Le CCNE avait annoncé que son avis n°120 d’avril 2013 sur « les questions éthiques associées au développement des tests génétiques fœtaux sur sang maternel » était la première étape d’une réflexion plus vaste sur l’ensemble des questionnements associés à la généralisation du séquençage d’ADN à haut débit et à ses implications médicales et sociétales.

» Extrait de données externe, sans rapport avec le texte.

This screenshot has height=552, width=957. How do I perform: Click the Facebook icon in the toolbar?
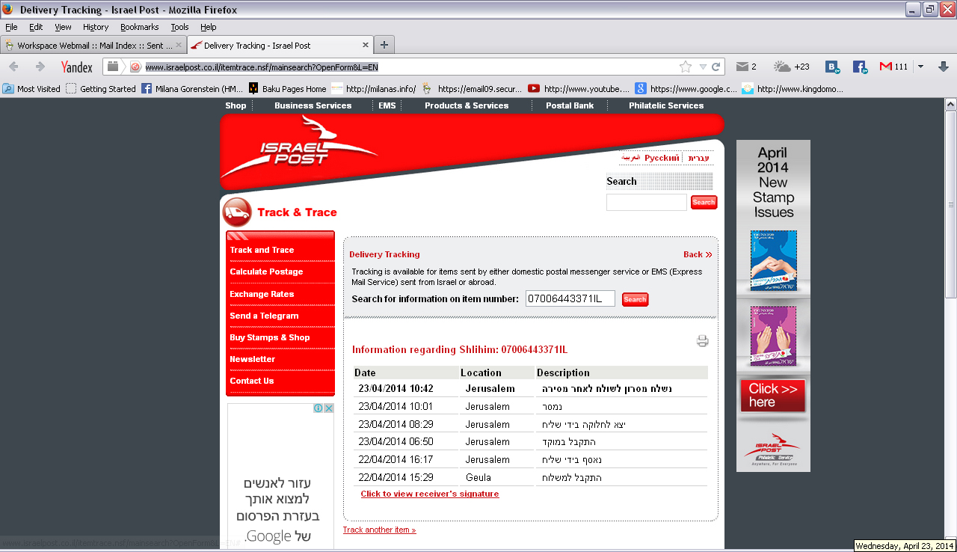pyautogui.click(x=860, y=67)
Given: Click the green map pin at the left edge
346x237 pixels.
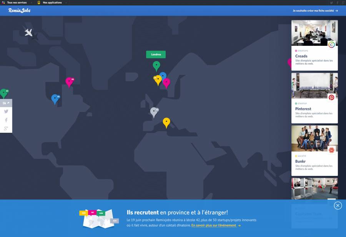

L’avis n°124 rendu public le 21 janvier dernier traite donc de l’« évolution des tests génétiques permise par le séquençage d’ADN à très haut débit »[1]. Est-il à rapprocher du premier ?

 

La lecture de ces quatre vingt pages évoque « beaucoup de mots, des tableaux et pas de conclusions »[2]. Le CCNE n’émet en effet aucune recommandation, mais « propose une réflexion d’amont sur les conditions pour qu’un système de régulation soit efficace et respectueux des personnes ». L’objectif est de « dire au législateur, à la société, aux professionnels qu’il faut repenser l’approche de la génétique ».

 

Depuis le premier avis du CCNE sur les tests génétiques (1985), les possibilités techniques ont changé d’échelle, mais sur le fond, les questions éthiques n’ont pas varié : gestion des données et droit à la vie privée, difficulté d’anonymiser les données personnelles génétiques, consentement et autonomie, droit de ne pas savoir, notamment lorsqu’on peut prédire une maladie sans avoir les moyens encore de la soigner. Le stockage des données générées par le séquençage à haut débit soulève également des enjeux de pouvoirs avec l’émergence de nouveaux opérateurs, peu au fait des problématiques de la santé ou de l’éthique. En effet, on assiste aujourd’hui à une « marchandisation croissante » de la technique et les investisseurs sont entrés dans la course pour en « tirer profit ». Comment trouver un équilibre entre la protection des données, la solidarité, et la participation à la science ? Car le génome est à la frontière de l’intimité de la personne et du bien commun[3].

 

Si les progrès de séquençage ont été fulgurants, l’interprétation des données obtenues n’en est qu’à ses débuts et il ne faut pas oublier que « la complexité du vivant ne saurait être réduite à la seule séquence d’ADN ». « Le mythe du gène support du programme de la vie est tel que cela conduit à l’illusion qu’une connaissance parfaite du génome d’un individu donnerait accès à la réalité et au destin d’une personne. Une telle conception est scientifiquement inacceptable et éthiquement dangereuse  », lit-on dans ce rapport. Et plus loin : « Il s’agit de ne pas transformer un être humain en un être enfermé dans son statut génétique, avec le risque de sacralisation du gène que cela comporte ». Pourtant, dans le cadre du dépistage prénatal, ne réduit-on pas la vie à naître à quelques chromosomes ? Ce qui est juste pour un test génétique chez un adulte ne devrait-il pas l’être pour un enfant à naître ?

 

Enfin, le CCNE appelle dans ce dernier avis à repenser la génétique. Il offre une conclusion différente de celle de l’avis 120, où la pertinence des tests de dépistage prénatal n’était pas remise en question. Un sujet que le CCNE n’aborde pas dans l’avis 124 mais qui pourrait faire partie de la réflexion plus large à laquelle il invite. Aussi, à la veille de l’intégration du DPNI dans notre politique de dépistage, les mises en garde du CCNE pourrait aisément s’appliquer : « Banalisation et généralisation sont dans tous les domaines des facteurs de dérives, ce qu’un certain langage éthique qualifie de pente glissante vers une société qui imposerait une prévention, qui catégoriserait et discriminerait sur une base scientifique ».

 

Note Gènéthique: Le séquençage de notre génome sera-t-il demain un soin de santé ?

 

 

[1] Toutefois il n’aborde pas encore les questionnements éthiques liés aux méthodes d’intervention sur l’ADN humain, rendus accessibles aujourd’hui avec la technique CRISPR Cas9.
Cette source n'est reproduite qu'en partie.